TASK BRIEF:
Render the material below as a two-column CSV headed instruction and coordinates, with one row for each instruction and its answer, each value in its own quoted field and line breaks replaced by spaces. Leave the pictures out.

[Rows of pointing data]
-*-*-

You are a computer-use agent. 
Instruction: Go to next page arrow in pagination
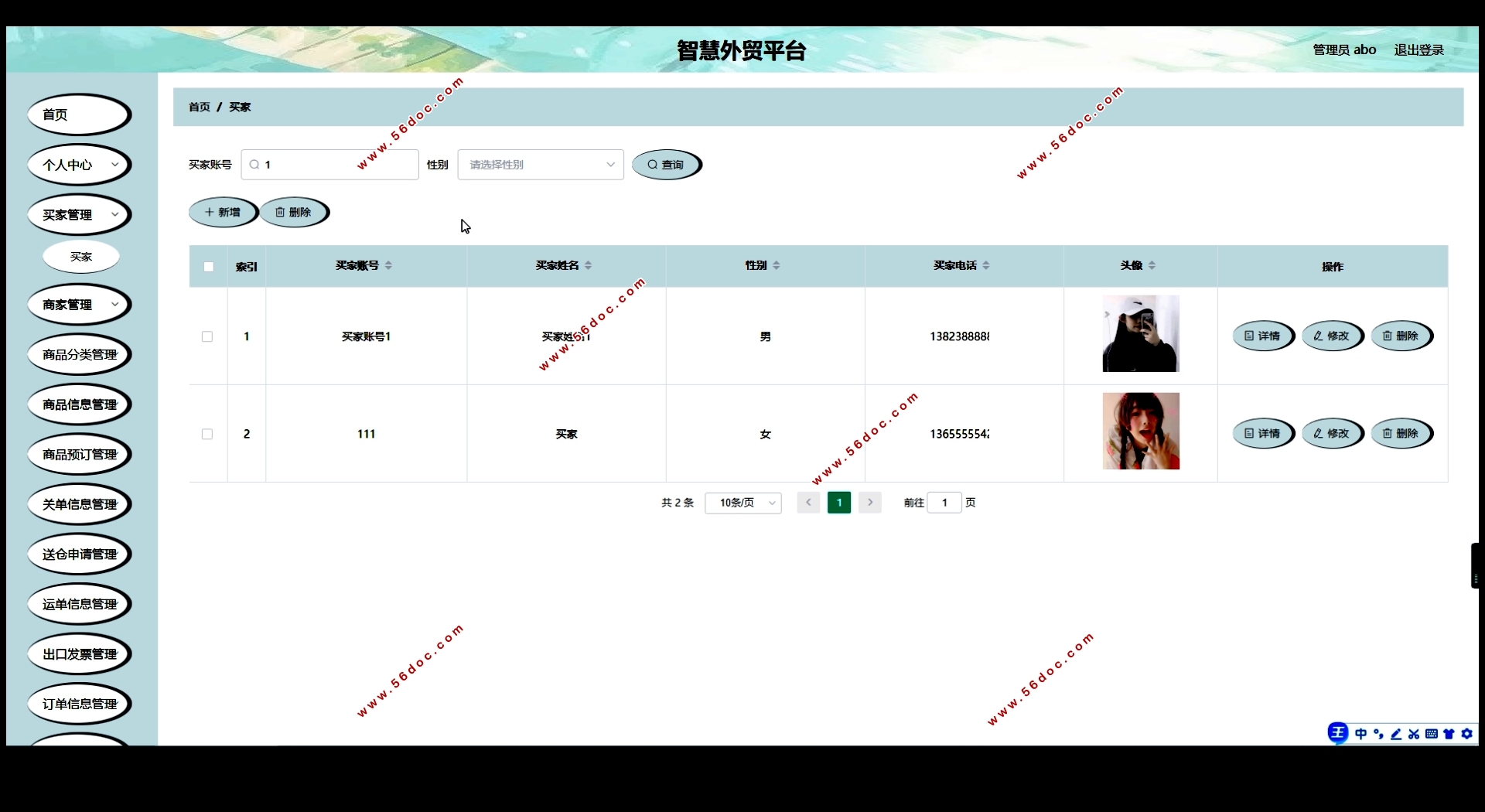(870, 503)
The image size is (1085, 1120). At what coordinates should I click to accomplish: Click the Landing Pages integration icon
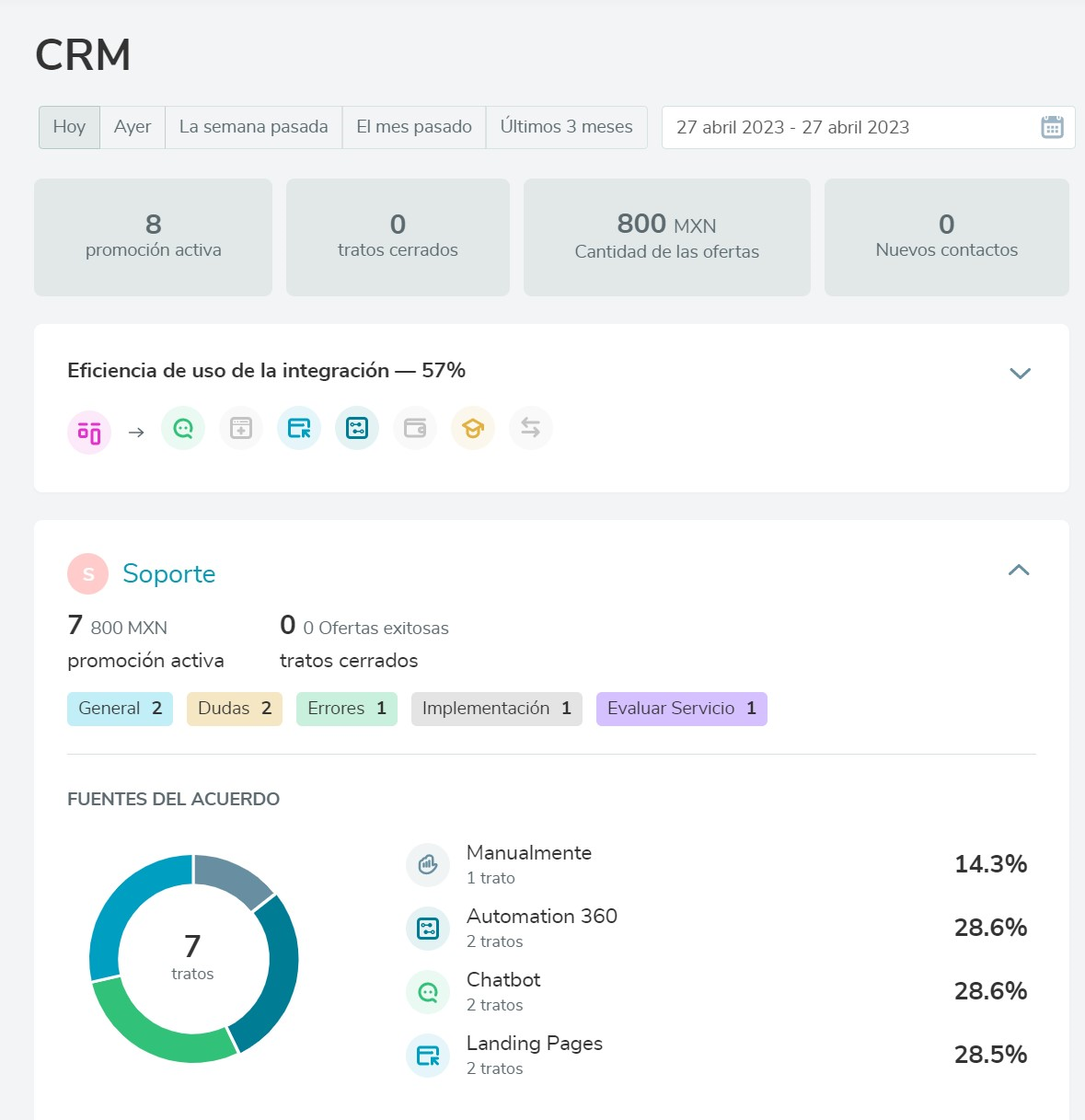click(299, 429)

-*-*-

RESULT OF THIS TASK:
instruction,coordinates
"You are a computer-use agent. Instruction: Go to next page arrow in pagination","(870, 503)"
"The image size is (1085, 1120). At what coordinates should I click to accomplish: Click the Landing Pages integration icon","click(299, 429)"